Exercise objective: Determine how many lines of the material below include "will", and reply with that number alone.

Listed entries:
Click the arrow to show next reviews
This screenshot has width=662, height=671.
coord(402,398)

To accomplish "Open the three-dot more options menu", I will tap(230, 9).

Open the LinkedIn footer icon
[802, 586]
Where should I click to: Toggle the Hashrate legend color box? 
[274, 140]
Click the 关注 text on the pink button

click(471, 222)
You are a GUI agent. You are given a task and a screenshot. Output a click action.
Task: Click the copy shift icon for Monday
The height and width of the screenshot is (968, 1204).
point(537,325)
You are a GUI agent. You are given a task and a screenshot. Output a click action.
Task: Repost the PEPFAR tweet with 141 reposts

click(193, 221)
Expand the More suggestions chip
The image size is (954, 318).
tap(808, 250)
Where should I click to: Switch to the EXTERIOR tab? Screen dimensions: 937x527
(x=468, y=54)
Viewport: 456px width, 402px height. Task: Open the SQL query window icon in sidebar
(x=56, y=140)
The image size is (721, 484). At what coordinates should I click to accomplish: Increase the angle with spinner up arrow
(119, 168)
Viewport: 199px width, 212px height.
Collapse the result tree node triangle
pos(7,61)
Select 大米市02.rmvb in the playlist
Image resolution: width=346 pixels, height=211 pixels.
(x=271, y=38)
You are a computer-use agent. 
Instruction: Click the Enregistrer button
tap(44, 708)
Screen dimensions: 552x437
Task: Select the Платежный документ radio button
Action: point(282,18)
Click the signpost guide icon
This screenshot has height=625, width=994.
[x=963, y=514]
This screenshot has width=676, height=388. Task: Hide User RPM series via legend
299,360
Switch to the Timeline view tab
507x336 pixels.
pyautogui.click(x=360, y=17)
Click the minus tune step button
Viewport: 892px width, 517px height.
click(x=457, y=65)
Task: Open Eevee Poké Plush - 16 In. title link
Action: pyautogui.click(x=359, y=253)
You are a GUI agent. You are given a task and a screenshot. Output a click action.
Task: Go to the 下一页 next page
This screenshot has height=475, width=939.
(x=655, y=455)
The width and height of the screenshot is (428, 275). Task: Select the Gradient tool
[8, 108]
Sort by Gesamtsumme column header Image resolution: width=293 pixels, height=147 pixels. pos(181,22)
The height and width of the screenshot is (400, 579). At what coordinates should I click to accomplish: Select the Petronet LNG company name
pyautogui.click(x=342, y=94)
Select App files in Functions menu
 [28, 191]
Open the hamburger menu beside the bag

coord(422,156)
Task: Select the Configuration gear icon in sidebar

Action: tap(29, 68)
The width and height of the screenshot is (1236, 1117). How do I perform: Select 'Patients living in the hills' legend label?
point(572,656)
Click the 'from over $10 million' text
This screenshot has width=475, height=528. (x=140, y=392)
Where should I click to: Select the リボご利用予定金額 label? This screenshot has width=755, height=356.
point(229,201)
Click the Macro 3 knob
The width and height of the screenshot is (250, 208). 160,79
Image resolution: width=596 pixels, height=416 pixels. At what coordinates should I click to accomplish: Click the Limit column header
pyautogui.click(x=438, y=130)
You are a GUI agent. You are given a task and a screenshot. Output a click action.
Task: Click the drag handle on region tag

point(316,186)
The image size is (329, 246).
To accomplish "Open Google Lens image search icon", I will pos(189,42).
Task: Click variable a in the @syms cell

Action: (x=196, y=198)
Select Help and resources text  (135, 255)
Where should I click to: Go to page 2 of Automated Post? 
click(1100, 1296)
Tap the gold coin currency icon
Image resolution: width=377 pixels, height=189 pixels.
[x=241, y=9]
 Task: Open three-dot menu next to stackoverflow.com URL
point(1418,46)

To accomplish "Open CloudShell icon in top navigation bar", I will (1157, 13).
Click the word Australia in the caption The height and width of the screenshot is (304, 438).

Expected output: 3